Democrats produce rival STEM visa bill
Bill seeks to keep green card lottery, in addition to creating a new visa for science, technology, engineering and maths graduates
The U.S. House now has dueling STEM visa bills, thanks to a bill introduced on Friday by Democrats.
The Democrat's bill, similar to a Republican proposal, provides up to 55,000 green cards to advanced degree graduates in science, technology, engineering and mathematics, the so called STEM fields.
But the similarities end there. The rival bill, introduced by Rep. Zoe Lofgren (D-Calif.), along with 11 co-sponsors, preserves the diversity visa lottery or green card lottery. The Republican bill eliminates it.
The U.S. now issues about 55,000 green cards annually under a lottery program. The Republican STEM visa proposal, introduced from Rep. Lamar Smith (R-Texas) and the chair of the Judiciary Committee, repurposes the lottery visas as STEM visas.
Instead of eliminating the visa lottery program, Lofgren's measure creates a new "EB-6" green card category for the visa lottery. Democrats want this legislation to expire after two years to allow lawmakers to consider whether to continue it. The Republican proposal doesn't include a sunset provision.
There are other differences as well. Democrats want to ensure that STEM visa holders receive "the actual wage paid to U.S. workers with similar levels of experience," the intent of which is to prevent visa holders from being hired at a prevailing wage level that's below a salary received by co-workers with similar experience. It may also include factoring in such benefits as stock options into the salary estimate.

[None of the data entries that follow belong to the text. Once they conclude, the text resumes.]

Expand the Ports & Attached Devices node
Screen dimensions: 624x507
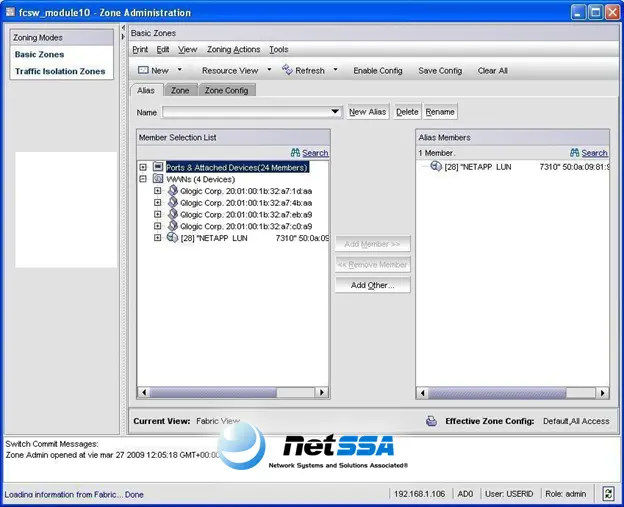(x=143, y=167)
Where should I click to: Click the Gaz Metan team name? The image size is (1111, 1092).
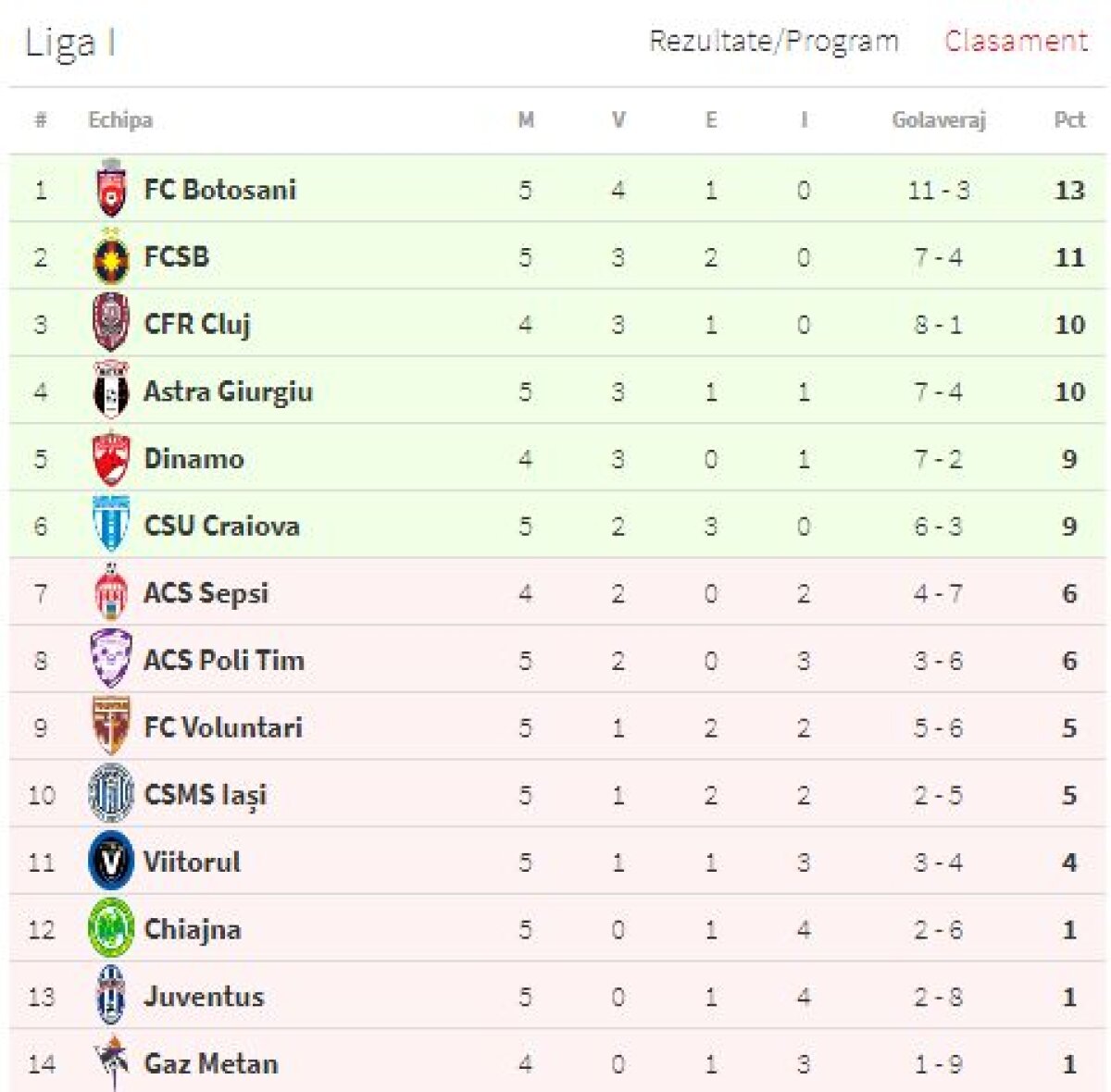pyautogui.click(x=211, y=1063)
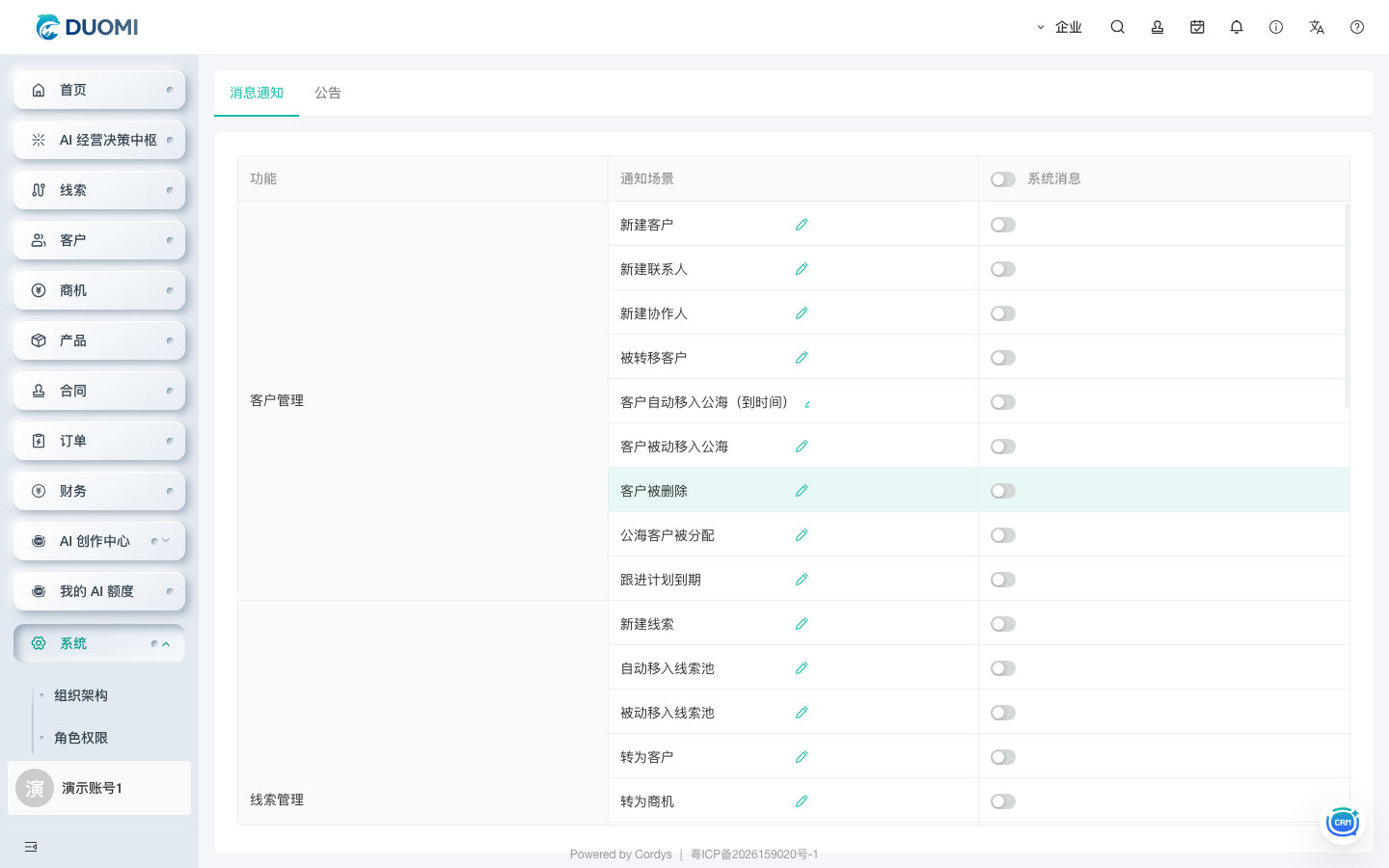Edit the 新建客户 notification scene
The height and width of the screenshot is (868, 1389).
pyautogui.click(x=802, y=225)
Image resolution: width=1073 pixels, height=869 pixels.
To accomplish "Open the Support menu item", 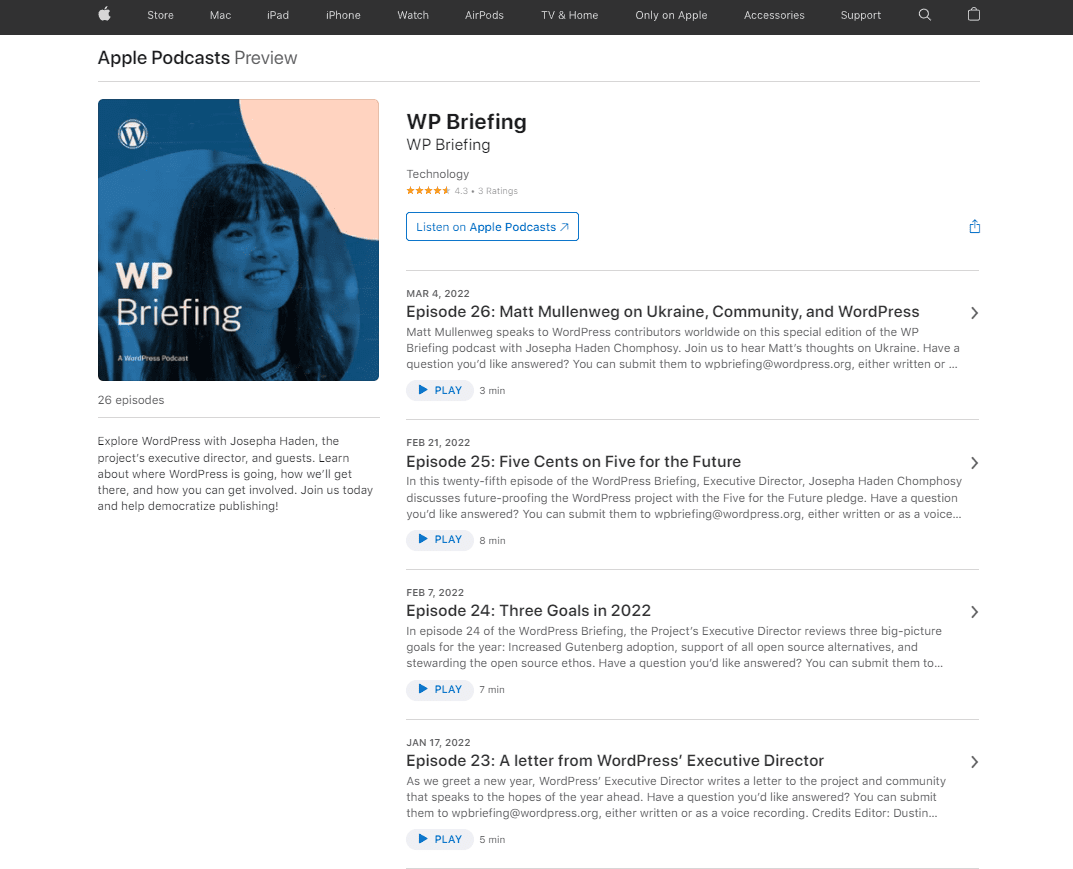I will pos(860,15).
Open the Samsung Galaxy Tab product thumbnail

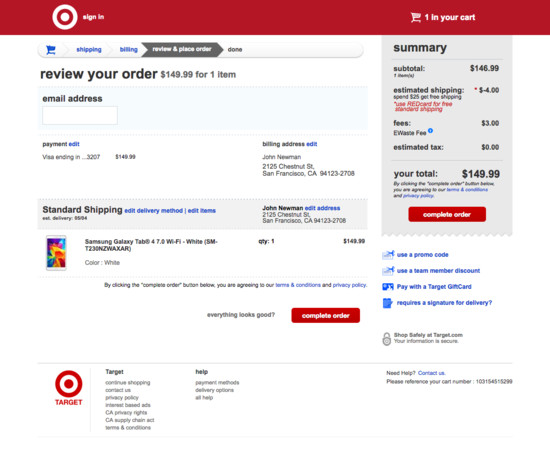pos(56,253)
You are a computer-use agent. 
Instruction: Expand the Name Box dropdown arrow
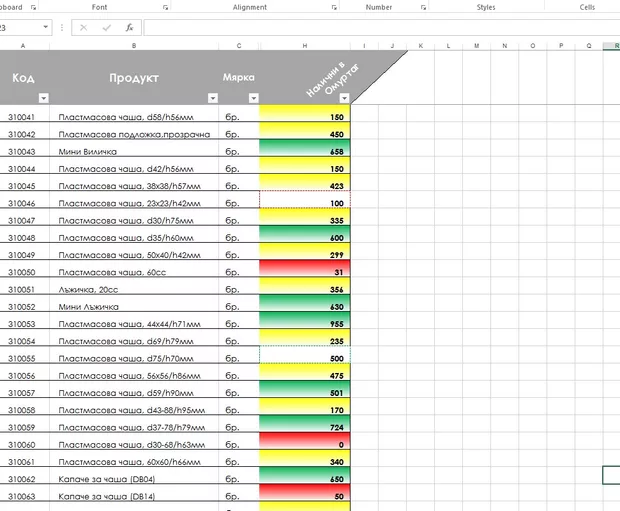click(46, 28)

The Democrats' bill excludes for-profit schools from participating in the STEM visa program. The Republicans allows for-profit schools, but these institutions must rise to the level of research universities under a criteria set out in the bill.
The two sides had been in talks about producing a bipartisan bill, but that effort broke down this week, prompting Smith to introduce his own bill and the Democrats to act independently.
Congress is expected to meet for just one more week before it breaks for a recess leading up to the election. Smith is expected to bring his STEM visa bill up for vote on the suspension calendar next week, requiring a two-thirds vote for approval.
To pass, it will need some Democratic support. People on both sides, speaking only on background, aren't predicting any outcome.
The Democrat's bill is more of a counterpoint to the Republican bill than a piece of legislation that has any chance of passage. But it also sends ideas to the Senate.
The Senate won't have much opportunity to act until after the election. The key person there will be U.S. Chuck Schumer (D-N.Y.), who is likely to offer his own STEM visa proposal.